For some, the American Dream is the pursuit of opportunity. They believe that, with enough heart, ingenuity, and the right niche, success could be attained in the United States. One man that embodied the American Dream was Julio Duran. Duran, native to Tarija, Bolivia, migrated to the United States in 1971 in response to Hugo Banzer’s successful coup. Duran had migrated from his home country in order to escape repression and to find opportunity in the US. Once in Virginia, Duran recognized that Latin American news in American newspapers had been largely ignored. Duran knew that the Latino community–along with the country’s their families had come from–had many positives beyond earthquakes, political coups, and cocaine trafficking. In response, Duran created Impacto during the fall of 1986. The newspaper was a Spanish-language monthly that provided services to more than 250,000 Latin Americans in the Washington, D.C. area.
Duran put in 15-hour days so that Impacto could thrive. The paper talked about regional news, such as minority business opportunities, immigration laws, substance abuse, the Cold War arms race, and culture. Duran had to overcome prevailing stereotypes while finding investors for the newspaper. He talked about having to bring his diploma around with him as he attempted to finance Impacto. Like with many migrants, family was what kept the dream alive for Julio Duran. His wife, Beatriz, and daughters, Claudia and Cecilia, never let him quit even in the face of racism.

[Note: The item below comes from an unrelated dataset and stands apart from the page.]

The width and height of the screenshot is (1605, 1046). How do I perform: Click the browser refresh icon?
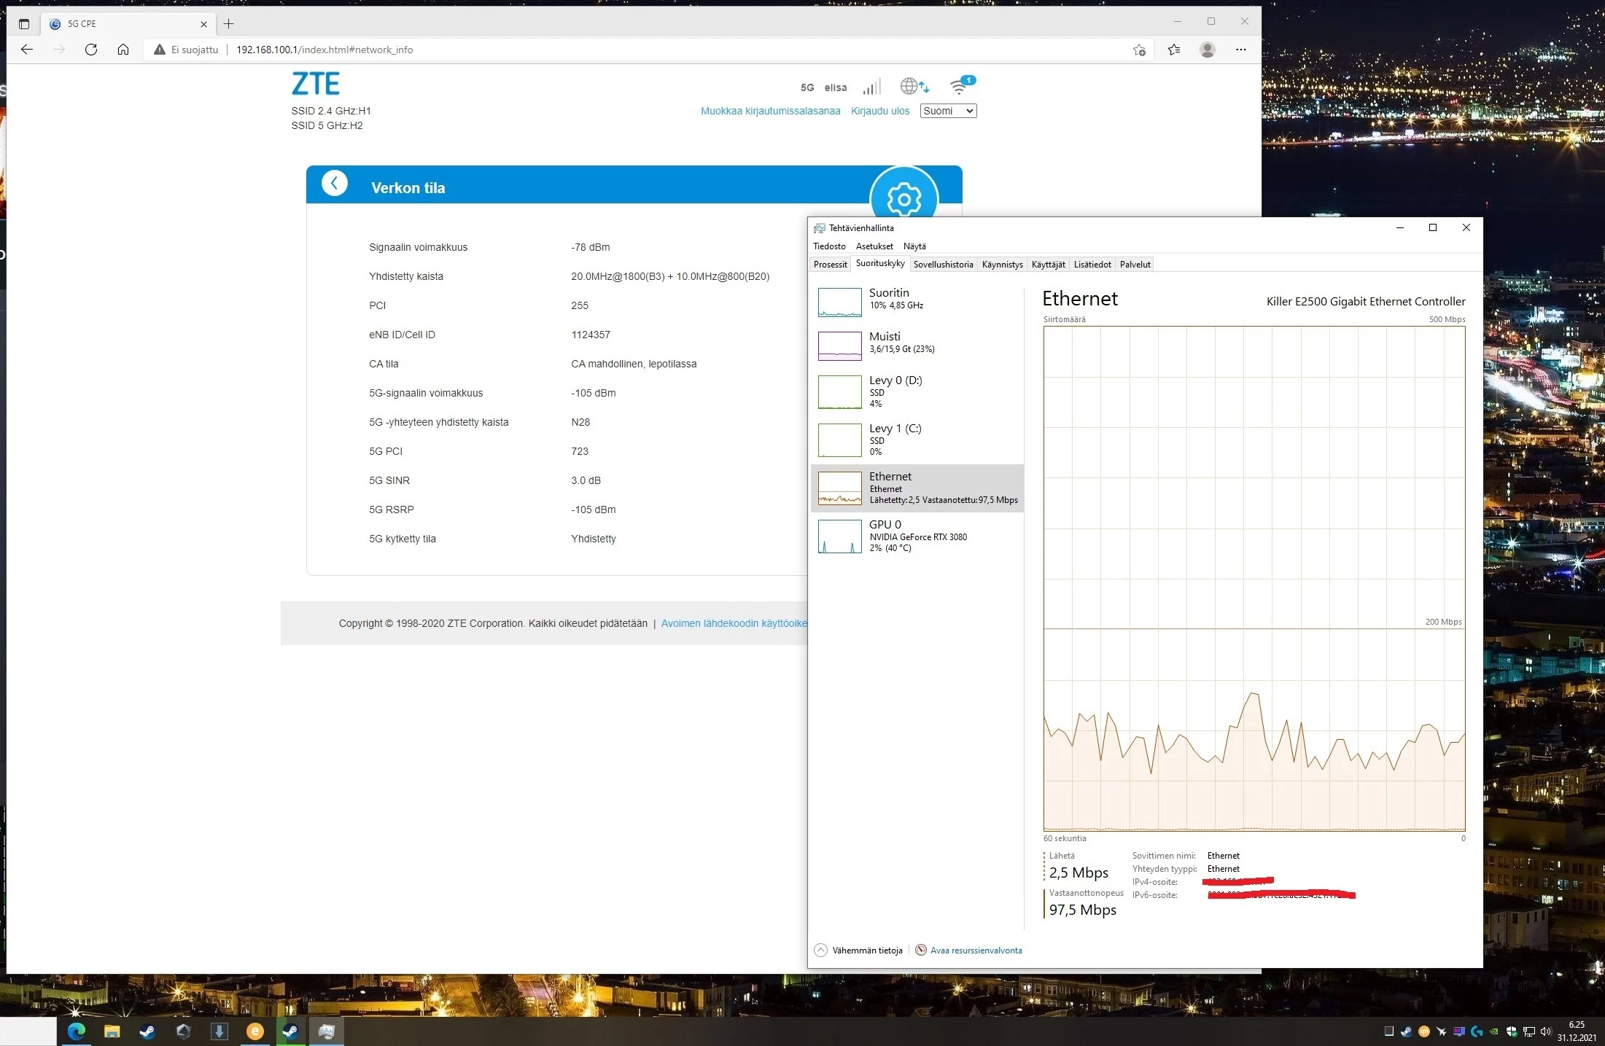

In the pursuit for economic success, Julio Duran embraced the opportunity to create a newspaper that focused on issues that the Latino community wanted to read about. Duran had to face racism in his pursuits, as investors could not believe that a Hispanic man could be a writer, or a good one at that. Family has always been the support system for migrants in the United States, and Duran’s situation was no different. Hard work and determination led to Duran’s successful printing of the newspaper Impacto.
 Dianna Saenz, “Fledgling Va. Publisher Puts Out a Paper with Latin American Beat,” The Washington Post, December 11, 1986, accessed November 10, 2016, https://www.washingtonpost.com/archive/local/1986/12/11/fledgling-va-publisher-puts-out-a-paper-with-latin-american-beat/6344a7f8-c047-4758-a935-769d7924046a/; Heather Benno, “Documents prove U.S. government involvement in 1971 Bolivia coup,” Liberation, July 10, 2010, accessed November 20, 2016, https://www.liberationnews.org/10-07-10-documents-prove-us-government-html/.
Saenz, “Fledgling Va. Publisher Puts Out a Paper with Latin American Beat.”